A tall, pitch-black Friesian named Othello pranced out of the pavilion attended by Ben LaBrie of Friesians of Majesty from Townshend, VT. A Fell Pony imported from England, one of 400 in the U.S., is 15-year-old stallion Lunesdale Mercury, owned by Laura Hamilton of Vermont Firefly Farm in Roxbury, MA.
Over in the Better Living Center, people signed up to win a prize — riding Icelandics in Iceland from Equitours, which specializes in horseback vacations worldwide. Richard Fox tended the booth with his wife, Hadley, carrying on the business started by his parents Bayard and Mel Fox. They feature trips to 40 countries worldwide.

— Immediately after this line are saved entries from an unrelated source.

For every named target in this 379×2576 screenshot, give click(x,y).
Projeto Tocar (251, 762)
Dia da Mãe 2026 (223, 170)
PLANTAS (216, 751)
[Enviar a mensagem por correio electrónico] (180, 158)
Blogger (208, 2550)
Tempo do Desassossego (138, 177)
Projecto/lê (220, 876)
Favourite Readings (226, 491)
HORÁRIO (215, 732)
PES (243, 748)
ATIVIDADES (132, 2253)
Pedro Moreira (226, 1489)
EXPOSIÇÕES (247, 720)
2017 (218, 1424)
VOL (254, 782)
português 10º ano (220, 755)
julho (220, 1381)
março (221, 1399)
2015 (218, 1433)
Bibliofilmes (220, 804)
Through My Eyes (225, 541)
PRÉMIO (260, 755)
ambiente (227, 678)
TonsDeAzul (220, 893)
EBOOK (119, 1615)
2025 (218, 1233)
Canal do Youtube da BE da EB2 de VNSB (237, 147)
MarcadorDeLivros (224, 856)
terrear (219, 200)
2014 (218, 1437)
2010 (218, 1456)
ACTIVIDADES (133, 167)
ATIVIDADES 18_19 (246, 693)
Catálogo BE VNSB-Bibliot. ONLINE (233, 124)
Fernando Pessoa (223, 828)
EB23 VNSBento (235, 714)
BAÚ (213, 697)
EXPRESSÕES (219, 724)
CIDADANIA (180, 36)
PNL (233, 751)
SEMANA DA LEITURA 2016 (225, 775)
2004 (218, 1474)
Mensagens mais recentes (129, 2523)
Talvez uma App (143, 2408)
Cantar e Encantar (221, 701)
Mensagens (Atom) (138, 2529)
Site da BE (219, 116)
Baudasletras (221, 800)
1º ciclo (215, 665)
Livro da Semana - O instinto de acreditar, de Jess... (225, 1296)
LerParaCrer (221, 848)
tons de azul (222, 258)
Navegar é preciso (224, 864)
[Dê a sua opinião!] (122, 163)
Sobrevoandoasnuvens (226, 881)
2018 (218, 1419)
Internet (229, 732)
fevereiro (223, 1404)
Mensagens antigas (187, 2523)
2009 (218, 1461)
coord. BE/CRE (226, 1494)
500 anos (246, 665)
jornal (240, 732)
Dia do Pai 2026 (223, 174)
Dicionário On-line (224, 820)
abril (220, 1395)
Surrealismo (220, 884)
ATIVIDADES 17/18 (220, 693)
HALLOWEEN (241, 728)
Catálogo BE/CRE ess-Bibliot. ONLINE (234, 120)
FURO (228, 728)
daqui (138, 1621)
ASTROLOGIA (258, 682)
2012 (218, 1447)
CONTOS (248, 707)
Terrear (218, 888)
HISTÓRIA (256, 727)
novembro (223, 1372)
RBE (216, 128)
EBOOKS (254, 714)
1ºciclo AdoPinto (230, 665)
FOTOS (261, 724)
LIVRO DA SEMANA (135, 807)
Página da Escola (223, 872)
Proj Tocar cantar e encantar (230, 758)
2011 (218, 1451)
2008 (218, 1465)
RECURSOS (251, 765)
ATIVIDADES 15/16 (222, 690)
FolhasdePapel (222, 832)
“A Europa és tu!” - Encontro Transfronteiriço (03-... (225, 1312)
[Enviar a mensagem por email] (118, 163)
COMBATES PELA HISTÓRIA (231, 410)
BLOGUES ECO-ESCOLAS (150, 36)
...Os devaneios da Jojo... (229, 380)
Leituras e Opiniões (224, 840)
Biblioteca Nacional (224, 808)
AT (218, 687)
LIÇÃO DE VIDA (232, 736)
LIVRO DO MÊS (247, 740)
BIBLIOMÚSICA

People also signed up for A&B insurance, selling equine and farm insurance for more than 50 years, said representative Kathy Frey. The name changed to A&B five years ago, after they became an independent agent. Before that, there were “captive,” working for the insurance company. Now, “Instead of trying to fit clients to the insurance, make the insurance fit the clients,” she said.
Elsewhere, Leo Martin manned the Double M Tack Store booth, the 2nd generation of the business started by his parents Ron and Kathy Martin in Ballston Spa NY. Natasha Nagawiecki, of Massapequa NY, accompanied by her fiancé Mike Messina, visited his booth to try on blinking pink hats with her friend and business partner Lauren Czypinksi.
A few booths away was Double M Western Store run by Cindy Martin, whose husband is Wayne Martin, of the store originator’s family. Martin’s 15 year old daughter Jessica barrel races and rides carrying the American Flag in the summertime rodeos held outside the store in Ballston, NY. Her 9 year old son Clayton does a whip act during the rodeos.